As an aside, when a few pages later, Hythloday, moves to the subject of war, he presents them as near pacifists: "They detest war as a very brutal thing, and which, to the reproach of human nature, is more practised by men than by any sort of beasts. They, in opposition to the sentiments of almost all other nations, think that there is nothing more inglorious than that glory that is gained by war." It turns out that there are only three official justifications for war: (i) "either to defend themselves or their friends from any unjust aggressors;" (ii) or to "assist an oppressed nation in shaking off the yoke of tyranny." In addition, and somewhat surprisingly also (iii) "offensive wars" but they never do that "unless they had been consulted before the breach was made, and, being satisfied with the grounds on which they went, they had found that all demands of reparation were rejected, so that a war was unavoidable." Hythloday seems to have forgotten the justification for colonial wars.
To return to the main argument. The Utopian justification for colonial wars is, of course, not just rooted in version of the right of necessity. As we have seen it also relies on the idea that one has no right to keep others from appropriating uncultivated land. When Utopia was published (1517), the Spanish were just starting their colonial projects. (Hythloday is presented as Portuguese who had traveled, in part, with Amerigo Vespucci.) So, the book has an uncanny prophetic quality. It is, then, no surprise that this feature of the Utopian justification for colonial wars are thought to anticipate Locke (recall):
Nor was this appropriation of any parcel of land, by improving it, any prejudice to any other man, since there was still enough and as good left, and more than the yet unprovided could use. So that, in effect, there was never the less left for others because of his enclosure for himself. For he that leaves as much as another can make use of, does as good as take nothing at all. Nobody could think himself injured by the drinking of another man, though he took a good draught, who had a whole river of the same water left him to quench his thirst. And the case of land and water, where there is enough of both, is perfectly the same.

REQUIRED ACTIONS.
a) In the Utopia passage, what year is given for when Utopia was published?
b) Pick up the Utopia passage right after its final sentence and keep writing.
The entries that come next aren't needed for anything here.

GIVEN ENTRIES.
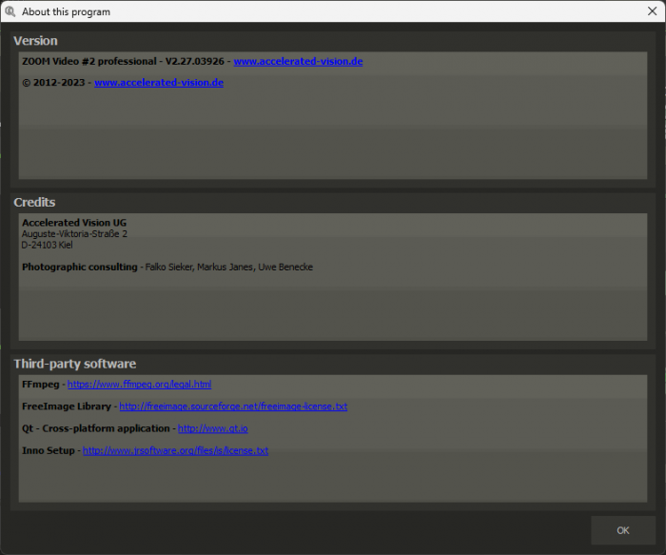Click the ZOOM Video #2 professional version text

[123, 61]
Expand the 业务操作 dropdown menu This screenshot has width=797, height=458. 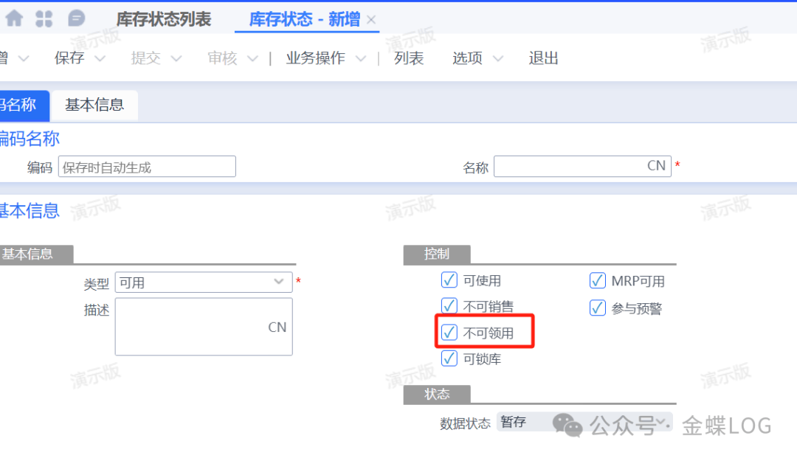pos(360,58)
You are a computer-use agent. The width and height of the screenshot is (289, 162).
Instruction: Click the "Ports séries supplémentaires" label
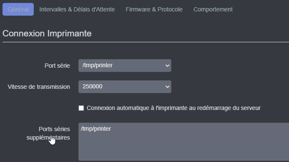pos(48,133)
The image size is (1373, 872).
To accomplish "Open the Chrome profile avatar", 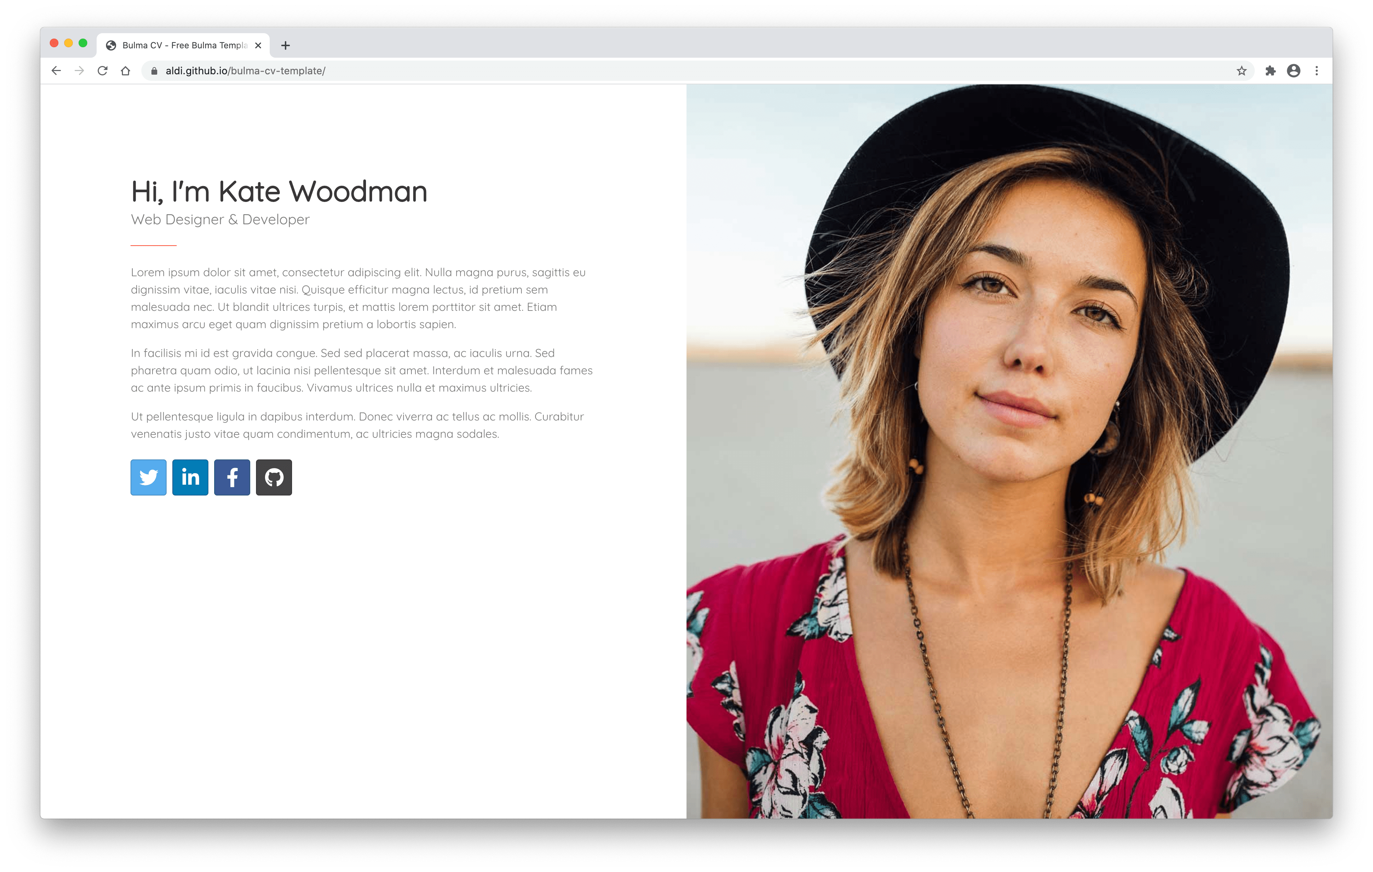I will point(1294,71).
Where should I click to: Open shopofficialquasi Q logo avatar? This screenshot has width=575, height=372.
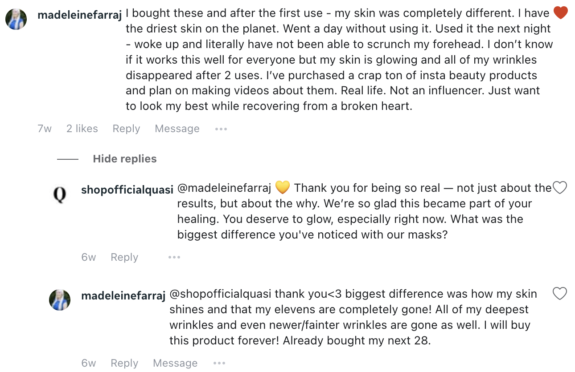(x=60, y=194)
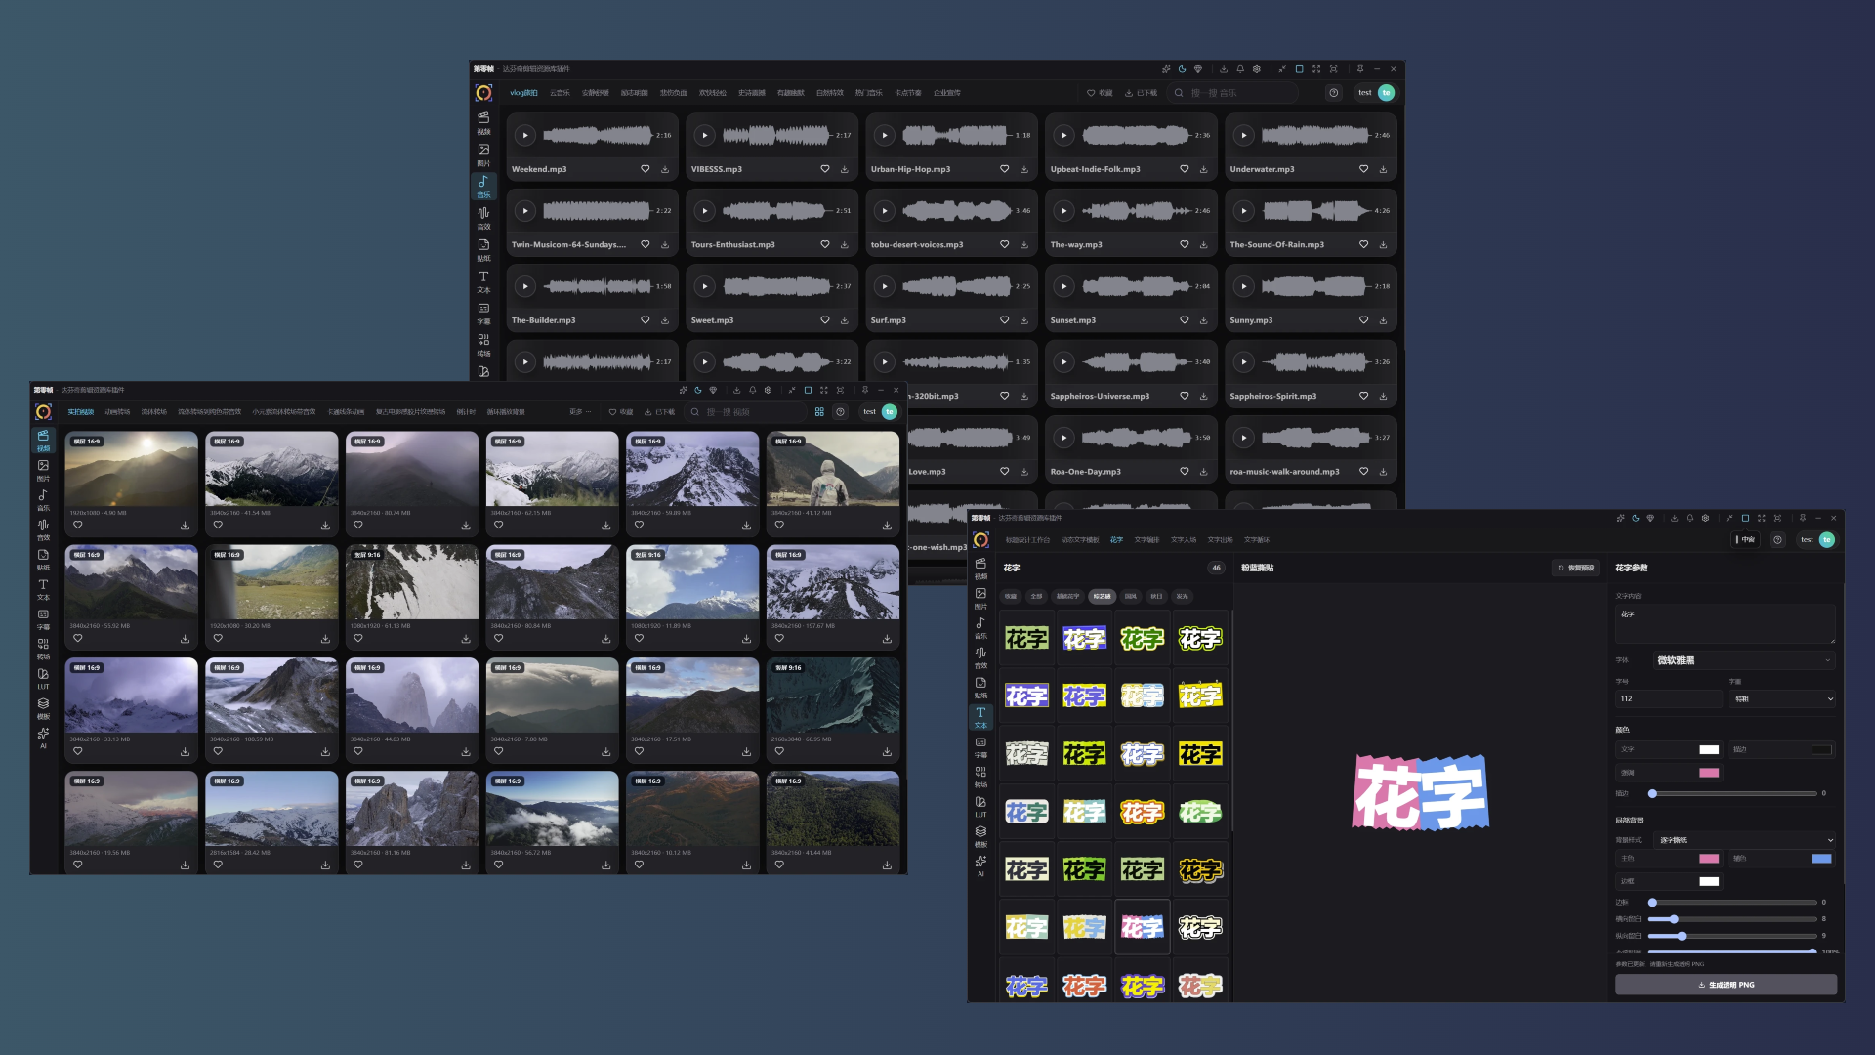This screenshot has width=1875, height=1055.
Task: Favorite the Urban-Hip-Hop.mp3 track with heart
Action: point(1004,169)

EXPECTED RESPONSES.
a) 1517

b)
It is uncanny how much this resembles the Utopian frame of mind. After all, the whole point of Utopian ideology and practice is to improve the land. Of course, the Utopians have no interest in defending individual property rights (Locke); their colonies also embrace communal ownership.+ And while I don't mean to suggest that the Utopians have an explicit formulation of the spoilage condition, they would clearly endorse it.*
I close with three observations: first, the pre-history of the Lockean proviso explicitly involves a colonial project. Second, the Lockean proviso has roots in very egalitarian tendencies (for the in-group); this suggests that -- pace my colleague Bas Van der Vossen -- the left libertarian interpretation of Locke may well be defensible on broader contextual grounds.
Third, and finally, there is no contradiction between Hythloday's endorsement of colonial land-grabbing of idle land, and his criticism of enclosure of the commons (which need not be idle, after all). It is uncanny how, when discussing colonialism and Wakefield's political economy, in chapter 33 of Capital, Marx sees the connection: "We have seen that the expropriation of the mass of the people from the soil forms the basis of the capitalist mode of production. The essence of a free colony, on the contrary, consists in this — that the bulk of the soil is still public property."
Of course, Marx goes on to say that the: "secret" of prosperity is that "every settler on it therefore can turn part of it into his private property and individual means of production, without hindering the later settlers in the same operation." But, analytically, as More discerned, this is also true of communist settler colonies.
+There are a few exceptions to this rule, but that need not concern us here.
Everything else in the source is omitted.